(EXERCISE TASK)
Edit the rows below, replacing "high price marker" with "peak price marker" everywhere it occurs and leaving everything else unchanged.
************
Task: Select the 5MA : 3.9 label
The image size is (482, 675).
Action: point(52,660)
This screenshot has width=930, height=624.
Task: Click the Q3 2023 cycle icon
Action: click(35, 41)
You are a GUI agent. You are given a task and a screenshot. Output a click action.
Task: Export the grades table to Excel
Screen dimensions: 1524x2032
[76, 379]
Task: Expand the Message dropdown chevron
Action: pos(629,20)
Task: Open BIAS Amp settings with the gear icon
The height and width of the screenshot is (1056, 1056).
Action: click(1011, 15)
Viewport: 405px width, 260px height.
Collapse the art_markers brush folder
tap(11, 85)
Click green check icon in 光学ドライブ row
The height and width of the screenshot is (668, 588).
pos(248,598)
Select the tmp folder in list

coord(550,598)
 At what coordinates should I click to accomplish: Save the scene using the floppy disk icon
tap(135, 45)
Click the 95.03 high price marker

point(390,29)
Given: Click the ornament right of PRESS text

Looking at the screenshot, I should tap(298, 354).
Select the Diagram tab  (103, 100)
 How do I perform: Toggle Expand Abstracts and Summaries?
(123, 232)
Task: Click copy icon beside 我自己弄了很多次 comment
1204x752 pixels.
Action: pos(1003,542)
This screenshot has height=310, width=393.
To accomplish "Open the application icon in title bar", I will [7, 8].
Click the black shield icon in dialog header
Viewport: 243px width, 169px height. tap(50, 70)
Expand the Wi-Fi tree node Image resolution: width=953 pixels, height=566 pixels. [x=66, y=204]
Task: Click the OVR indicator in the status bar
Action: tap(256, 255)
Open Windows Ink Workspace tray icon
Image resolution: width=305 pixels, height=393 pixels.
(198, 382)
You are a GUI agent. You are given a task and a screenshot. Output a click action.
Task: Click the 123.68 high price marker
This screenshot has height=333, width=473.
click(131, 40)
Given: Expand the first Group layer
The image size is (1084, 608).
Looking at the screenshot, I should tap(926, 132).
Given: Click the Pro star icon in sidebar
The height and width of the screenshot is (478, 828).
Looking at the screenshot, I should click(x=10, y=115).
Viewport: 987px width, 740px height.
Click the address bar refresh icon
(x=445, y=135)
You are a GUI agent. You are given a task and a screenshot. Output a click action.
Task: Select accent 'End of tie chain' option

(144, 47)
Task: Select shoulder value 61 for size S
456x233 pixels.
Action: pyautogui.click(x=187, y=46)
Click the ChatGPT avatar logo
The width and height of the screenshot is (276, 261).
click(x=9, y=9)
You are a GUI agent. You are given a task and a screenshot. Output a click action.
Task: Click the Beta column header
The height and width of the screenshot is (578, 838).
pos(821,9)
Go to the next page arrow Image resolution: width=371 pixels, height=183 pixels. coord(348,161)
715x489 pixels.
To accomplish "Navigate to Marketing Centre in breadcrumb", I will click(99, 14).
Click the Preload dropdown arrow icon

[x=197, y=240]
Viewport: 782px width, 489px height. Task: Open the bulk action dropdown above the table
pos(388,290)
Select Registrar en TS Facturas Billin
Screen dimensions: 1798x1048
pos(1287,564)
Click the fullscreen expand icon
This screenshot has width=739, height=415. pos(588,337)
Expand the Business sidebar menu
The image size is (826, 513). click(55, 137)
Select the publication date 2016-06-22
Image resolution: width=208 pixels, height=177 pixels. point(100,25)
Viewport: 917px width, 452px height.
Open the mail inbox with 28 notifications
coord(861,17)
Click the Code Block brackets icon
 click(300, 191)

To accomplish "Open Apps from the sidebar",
************
(RESULT FOR THIS EXERCISE)
Task: Select the 5MA : 3.9 label
The image size is (482, 675).
Action: point(52,660)
This screenshot has width=930, height=624.
Task: Click the Q3 2023 cycle icon
Action: click(35, 41)
You are a GUI agent. You are given a task and a screenshot. Output a click action.
Task: Export the grades table to Excel
Screen dimensions: 1524x2032
[76, 379]
Task: Expand the Message dropdown chevron
Action: pos(629,20)
Task: Open BIAS Amp settings with the gear icon
The height and width of the screenshot is (1056, 1056).
Action: click(1011, 15)
Viewport: 405px width, 260px height.
Collapse the art_markers brush folder
tap(11, 85)
Click green check icon in 光学ドライブ row
The height and width of the screenshot is (668, 588).
pos(248,598)
Select the tmp folder in list

coord(550,598)
 At what coordinates should I click to accomplish: Save the scene using the floppy disk icon
tap(135, 45)
Click the 95.03 peak price marker

point(390,29)
Given: Click the ornament right of PRESS text

Looking at the screenshot, I should tap(298, 354).
Select the Diagram tab  (103, 100)
 How do I perform: Toggle Expand Abstracts and Summaries?
(123, 232)
Task: Click copy icon beside 我自己弄了很多次 comment
1204x752 pixels.
Action: pos(1003,542)
This screenshot has height=310, width=393.
To accomplish "Open the application icon in title bar", I will [7, 8].
Click the black shield icon in dialog header
Viewport: 243px width, 169px height. tap(50, 70)
Expand the Wi-Fi tree node Image resolution: width=953 pixels, height=566 pixels. [x=66, y=204]
Task: Click the OVR indicator in the status bar
Action: tap(256, 255)
Open Windows Ink Workspace tray icon
Image resolution: width=305 pixels, height=393 pixels.
(198, 382)
You are a GUI agent. You are given a task and a screenshot. Output a click action.
Task: Click the 123.68 peak price marker
This screenshot has height=333, width=473.
click(131, 40)
Given: Expand the first Group layer
The image size is (1084, 608).
Looking at the screenshot, I should tap(926, 132).
Given: Click the Pro star icon in sidebar
The height and width of the screenshot is (478, 828).
Looking at the screenshot, I should click(x=10, y=115).
Viewport: 987px width, 740px height.
Click the address bar refresh icon
(x=445, y=135)
You are a GUI agent. You are given a task and a screenshot. Output a click action.
Task: Select accent 'End of tie chain' option

(144, 47)
Task: Select shoulder value 61 for size S
456x233 pixels.
Action: pyautogui.click(x=187, y=46)
Click the ChatGPT avatar logo
The width and height of the screenshot is (276, 261).
click(x=9, y=9)
You are a GUI agent. You are given a task and a screenshot. Output a click action.
Task: Click the Beta column header
The height and width of the screenshot is (578, 838).
pos(821,9)
Go to the next page arrow Image resolution: width=371 pixels, height=183 pixels. coord(348,161)
715x489 pixels.
To accomplish "Navigate to Marketing Centre in breadcrumb", I will click(99, 14).
Click the Preload dropdown arrow icon

[x=197, y=240]
Viewport: 782px width, 489px height. Task: Open the bulk action dropdown above the table
pos(388,290)
Select Registrar en TS Facturas Billin
Screen dimensions: 1798x1048
pos(1287,564)
Click the fullscreen expand icon
This screenshot has width=739, height=415. pos(588,337)
Expand the Business sidebar menu
The image size is (826, 513). click(55, 137)
Select the publication date 2016-06-22
Image resolution: width=208 pixels, height=177 pixels. point(100,25)
Viewport: 917px width, 452px height.
Open the mail inbox with 28 notifications
coord(861,17)
Click the Code Block brackets icon
 click(300, 191)

To accomplish "Open Apps from the sidebar",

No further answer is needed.